Task
Find the line with "The height and width of the screenshot is (752, 987)." in the entries below, then reproduce it and every line after it down to and including the line with "Task: Click the gray step 4 circle", exactly.

Records from a collection
== Segment start ==

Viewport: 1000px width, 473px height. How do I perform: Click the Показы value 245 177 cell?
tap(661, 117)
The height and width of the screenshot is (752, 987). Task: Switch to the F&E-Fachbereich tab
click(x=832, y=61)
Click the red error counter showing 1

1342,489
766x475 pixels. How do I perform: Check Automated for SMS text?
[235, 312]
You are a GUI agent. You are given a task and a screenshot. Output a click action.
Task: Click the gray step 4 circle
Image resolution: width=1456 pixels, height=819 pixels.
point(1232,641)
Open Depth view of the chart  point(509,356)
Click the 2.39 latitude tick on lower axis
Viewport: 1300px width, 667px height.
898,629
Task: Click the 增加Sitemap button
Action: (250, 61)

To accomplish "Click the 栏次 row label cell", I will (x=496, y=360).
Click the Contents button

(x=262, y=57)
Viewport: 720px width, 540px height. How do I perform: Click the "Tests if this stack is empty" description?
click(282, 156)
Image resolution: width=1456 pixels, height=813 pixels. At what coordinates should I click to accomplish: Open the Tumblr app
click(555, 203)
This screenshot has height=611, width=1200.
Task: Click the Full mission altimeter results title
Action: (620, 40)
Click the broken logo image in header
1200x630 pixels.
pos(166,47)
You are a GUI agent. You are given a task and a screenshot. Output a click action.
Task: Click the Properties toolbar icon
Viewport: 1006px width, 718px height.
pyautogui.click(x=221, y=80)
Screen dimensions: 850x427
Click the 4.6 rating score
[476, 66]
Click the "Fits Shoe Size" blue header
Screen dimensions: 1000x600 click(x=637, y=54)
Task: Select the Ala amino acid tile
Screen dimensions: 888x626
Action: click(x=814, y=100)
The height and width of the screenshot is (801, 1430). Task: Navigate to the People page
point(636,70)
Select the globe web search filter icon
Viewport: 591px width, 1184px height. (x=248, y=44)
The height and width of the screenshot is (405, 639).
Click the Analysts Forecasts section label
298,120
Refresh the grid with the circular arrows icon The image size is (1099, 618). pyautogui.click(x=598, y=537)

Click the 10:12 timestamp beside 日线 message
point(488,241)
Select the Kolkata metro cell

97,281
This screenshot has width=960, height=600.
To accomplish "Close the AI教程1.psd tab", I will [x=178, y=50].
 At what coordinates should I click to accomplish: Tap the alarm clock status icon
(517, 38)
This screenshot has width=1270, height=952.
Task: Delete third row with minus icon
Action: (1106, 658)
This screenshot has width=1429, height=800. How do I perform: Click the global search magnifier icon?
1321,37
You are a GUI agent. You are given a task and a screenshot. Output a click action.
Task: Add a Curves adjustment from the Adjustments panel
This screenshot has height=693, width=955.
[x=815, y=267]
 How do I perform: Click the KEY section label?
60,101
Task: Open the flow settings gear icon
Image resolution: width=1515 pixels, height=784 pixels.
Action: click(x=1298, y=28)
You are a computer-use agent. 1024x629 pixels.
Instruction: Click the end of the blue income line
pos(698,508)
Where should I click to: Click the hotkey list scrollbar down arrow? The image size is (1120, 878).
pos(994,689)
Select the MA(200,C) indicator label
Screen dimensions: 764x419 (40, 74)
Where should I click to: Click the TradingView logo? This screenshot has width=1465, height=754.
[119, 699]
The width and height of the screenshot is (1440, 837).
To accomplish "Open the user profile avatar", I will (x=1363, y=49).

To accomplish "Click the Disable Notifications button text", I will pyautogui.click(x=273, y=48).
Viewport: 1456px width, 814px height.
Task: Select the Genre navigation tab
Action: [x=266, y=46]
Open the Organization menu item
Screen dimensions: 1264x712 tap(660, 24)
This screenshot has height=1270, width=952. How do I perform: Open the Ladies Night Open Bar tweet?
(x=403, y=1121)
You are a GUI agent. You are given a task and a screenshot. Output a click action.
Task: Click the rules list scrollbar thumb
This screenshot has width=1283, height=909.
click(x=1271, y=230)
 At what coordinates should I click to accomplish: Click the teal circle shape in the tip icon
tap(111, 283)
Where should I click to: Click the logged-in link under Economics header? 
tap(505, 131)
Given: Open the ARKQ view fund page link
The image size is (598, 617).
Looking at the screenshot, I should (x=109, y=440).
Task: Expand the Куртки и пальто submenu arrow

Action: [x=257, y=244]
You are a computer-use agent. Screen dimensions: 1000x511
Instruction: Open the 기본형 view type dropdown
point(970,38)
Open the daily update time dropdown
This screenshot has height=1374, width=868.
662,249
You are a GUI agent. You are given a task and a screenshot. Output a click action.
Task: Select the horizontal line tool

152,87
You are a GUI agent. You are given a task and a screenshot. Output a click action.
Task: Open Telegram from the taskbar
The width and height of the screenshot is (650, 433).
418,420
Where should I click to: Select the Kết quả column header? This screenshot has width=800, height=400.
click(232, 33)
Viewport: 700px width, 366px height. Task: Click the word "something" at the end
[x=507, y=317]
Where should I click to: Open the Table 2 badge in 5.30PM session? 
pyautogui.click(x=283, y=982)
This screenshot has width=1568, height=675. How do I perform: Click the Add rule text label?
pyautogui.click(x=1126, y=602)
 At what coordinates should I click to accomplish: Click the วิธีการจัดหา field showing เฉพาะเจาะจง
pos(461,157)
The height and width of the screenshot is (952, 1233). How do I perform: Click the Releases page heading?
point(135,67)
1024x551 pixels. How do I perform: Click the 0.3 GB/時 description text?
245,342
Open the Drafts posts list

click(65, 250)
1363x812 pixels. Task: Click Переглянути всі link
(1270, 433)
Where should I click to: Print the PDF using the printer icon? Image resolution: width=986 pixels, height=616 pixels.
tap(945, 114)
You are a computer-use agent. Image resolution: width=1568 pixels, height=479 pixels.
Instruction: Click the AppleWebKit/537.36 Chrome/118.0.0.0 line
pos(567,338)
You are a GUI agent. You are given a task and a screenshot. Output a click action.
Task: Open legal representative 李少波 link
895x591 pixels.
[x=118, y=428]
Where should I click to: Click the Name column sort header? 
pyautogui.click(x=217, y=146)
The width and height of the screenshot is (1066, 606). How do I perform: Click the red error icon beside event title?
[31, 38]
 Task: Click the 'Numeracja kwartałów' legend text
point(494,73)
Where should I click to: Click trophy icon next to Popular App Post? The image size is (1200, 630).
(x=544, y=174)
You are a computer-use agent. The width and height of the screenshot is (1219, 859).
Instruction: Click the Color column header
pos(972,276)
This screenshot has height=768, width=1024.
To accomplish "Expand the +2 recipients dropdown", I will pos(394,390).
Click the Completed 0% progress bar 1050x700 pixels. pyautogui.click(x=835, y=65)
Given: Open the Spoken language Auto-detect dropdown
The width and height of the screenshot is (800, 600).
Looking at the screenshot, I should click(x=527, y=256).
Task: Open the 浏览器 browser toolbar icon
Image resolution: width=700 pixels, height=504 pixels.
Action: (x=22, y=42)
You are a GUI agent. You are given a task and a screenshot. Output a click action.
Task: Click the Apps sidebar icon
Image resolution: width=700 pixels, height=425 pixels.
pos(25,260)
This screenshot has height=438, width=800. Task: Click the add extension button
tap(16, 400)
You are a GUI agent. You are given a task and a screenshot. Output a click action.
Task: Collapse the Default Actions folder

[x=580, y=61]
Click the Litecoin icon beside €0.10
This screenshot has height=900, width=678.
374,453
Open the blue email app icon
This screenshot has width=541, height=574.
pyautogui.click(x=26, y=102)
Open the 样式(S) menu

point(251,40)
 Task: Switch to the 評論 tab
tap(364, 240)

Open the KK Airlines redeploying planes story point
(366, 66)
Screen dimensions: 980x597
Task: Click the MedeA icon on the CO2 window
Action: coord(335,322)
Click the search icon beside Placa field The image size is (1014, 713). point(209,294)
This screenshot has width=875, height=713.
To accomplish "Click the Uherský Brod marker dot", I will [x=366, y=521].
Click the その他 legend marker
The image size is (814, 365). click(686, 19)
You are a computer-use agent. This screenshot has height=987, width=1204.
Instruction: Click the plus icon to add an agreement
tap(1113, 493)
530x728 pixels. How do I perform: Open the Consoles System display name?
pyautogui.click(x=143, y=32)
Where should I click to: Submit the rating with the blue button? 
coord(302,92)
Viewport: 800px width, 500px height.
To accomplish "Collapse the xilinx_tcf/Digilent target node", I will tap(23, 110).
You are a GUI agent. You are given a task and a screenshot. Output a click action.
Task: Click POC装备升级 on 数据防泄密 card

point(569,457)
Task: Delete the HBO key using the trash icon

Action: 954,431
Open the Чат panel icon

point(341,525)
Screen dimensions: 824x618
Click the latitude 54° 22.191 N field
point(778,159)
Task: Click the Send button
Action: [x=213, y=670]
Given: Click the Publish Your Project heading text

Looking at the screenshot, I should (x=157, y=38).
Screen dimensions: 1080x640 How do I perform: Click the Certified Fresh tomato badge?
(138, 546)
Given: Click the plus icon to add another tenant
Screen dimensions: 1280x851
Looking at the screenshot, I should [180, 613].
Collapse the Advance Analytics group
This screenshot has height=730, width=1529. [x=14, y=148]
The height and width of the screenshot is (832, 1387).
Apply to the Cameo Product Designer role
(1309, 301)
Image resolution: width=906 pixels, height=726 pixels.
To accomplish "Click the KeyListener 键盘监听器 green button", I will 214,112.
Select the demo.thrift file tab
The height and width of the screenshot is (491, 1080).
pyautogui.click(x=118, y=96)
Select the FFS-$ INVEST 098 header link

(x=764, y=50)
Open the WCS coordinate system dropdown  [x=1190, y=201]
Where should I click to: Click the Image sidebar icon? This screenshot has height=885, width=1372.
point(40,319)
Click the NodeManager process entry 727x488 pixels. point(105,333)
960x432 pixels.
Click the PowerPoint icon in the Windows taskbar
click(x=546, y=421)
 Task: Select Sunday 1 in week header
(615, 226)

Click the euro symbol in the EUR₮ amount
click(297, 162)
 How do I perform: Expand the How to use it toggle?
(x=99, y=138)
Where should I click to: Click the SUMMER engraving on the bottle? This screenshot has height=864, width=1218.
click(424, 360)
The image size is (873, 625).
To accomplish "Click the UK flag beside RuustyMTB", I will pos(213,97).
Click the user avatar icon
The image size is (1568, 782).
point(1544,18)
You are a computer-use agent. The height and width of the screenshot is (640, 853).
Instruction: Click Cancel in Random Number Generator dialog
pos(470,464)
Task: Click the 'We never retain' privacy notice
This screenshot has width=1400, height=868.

== Segment end ==

Exercise answer
The height and width of the screenshot is (752, 987). Task: Switch to the F&E-Fachbereich tab
click(x=832, y=61)
Click the red error counter showing 1

1342,489
766x475 pixels. How do I perform: Check Automated for SMS text?
[235, 312]
You are a GUI agent. You are given a task and a screenshot. Output a click action.
Task: Click the gray step 4 circle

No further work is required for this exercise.